[J28節、福岡ー磐田]:博多の森競技場
■高まる集中力
ホーム2連勝中のアビスパは、川口、田中誠、福西らの現・前・元の日本代表ら怱々たる選手たちが揃うジュビロ相手に、良い内容のゲームをした。
そういえばこの日の試合前に後ろを振り返ったら社長の横にオフトさんがいた。
アビスパはこの試合も狭いエリアに3本のラインを揃え、敢えてジュビロにボールを持たせ中盤を厚くしカウンター攻撃の戦術をとった。それがハマった。
福西をトップ下に置いた前がかりのジュビロの守備陣が軟弱さを見せたこともあったが、特筆すべきはスタジアムと一体となった選手たちの集中力。中でも布部、久藤のチーム統率は見事であった。

『みんな同じことを考え、同じ絵を描いてる。悪いことがあってもみんなが指摘し、修正できている。』(攻守に奮闘した右SH久藤・談)

それと目だったのはDFふたりとFW布部。
特に26節以降、怪我の千代反田、金古不在のDFラインを統率するセンターバク宮本亨と、若き柳楽の身体を張った奮闘は素晴らしく、前田、カレンに仕事をさせなかった。
このゲームは、体調万全には見えなかったが左の匠・古賀誠史の2得点に絡んだ左足からの一級品のクロスと、FW布部をはじめ前線からのチェイシングは十分に中盤をコンパクトにした。
■4人の成長
また鹿島戦と同様に、チームの将来を背負って立つと見られる4人が後半に揃った。
いずれも北京五輪に選ばれても十分な能力を持った選手たちで、このところの彼らは間違いなくスキルアップしている。
北斗のJ1初ゴールに続き、結果を出したのは佑昌のクロスを技ありの左足インサイドで決めた城後であった。

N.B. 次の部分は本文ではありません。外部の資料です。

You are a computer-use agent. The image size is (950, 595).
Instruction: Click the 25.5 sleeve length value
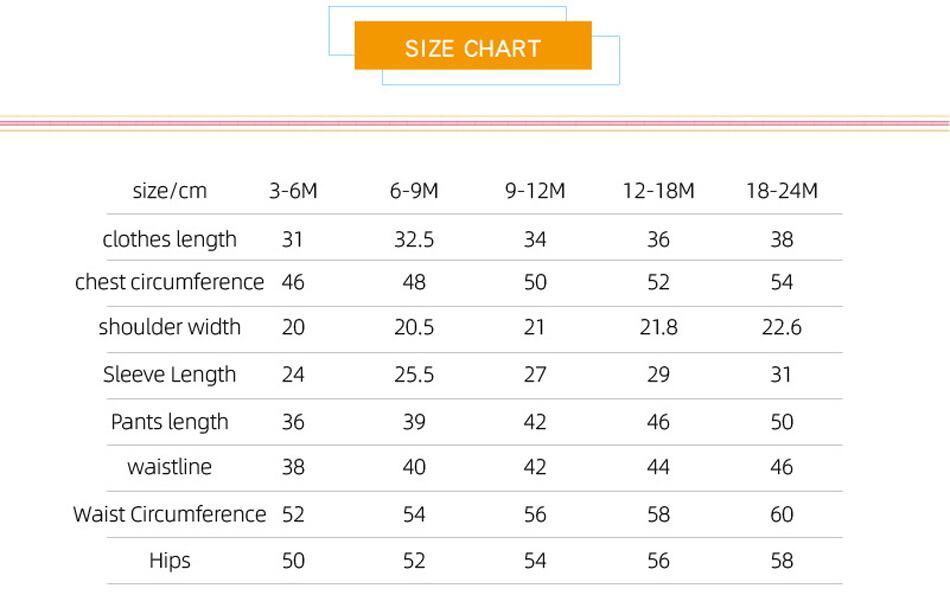click(414, 374)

MF中村北斗:1985. 7.10生、21歳、167cm/69kg
DF柳楽智和:1985.10.17生、21歳、178cm/76kg
FW田中佑昌:1986. 2. 3生、20歳、175cm/70kg
MF城後 寿:1986. 4.16生、20歳、183cm/77kg

苦しい戦いの中での彼らの成長がチーム力を向上させているし、活きのいい選手たちの活躍はスタジアムに希望を与えるものであった。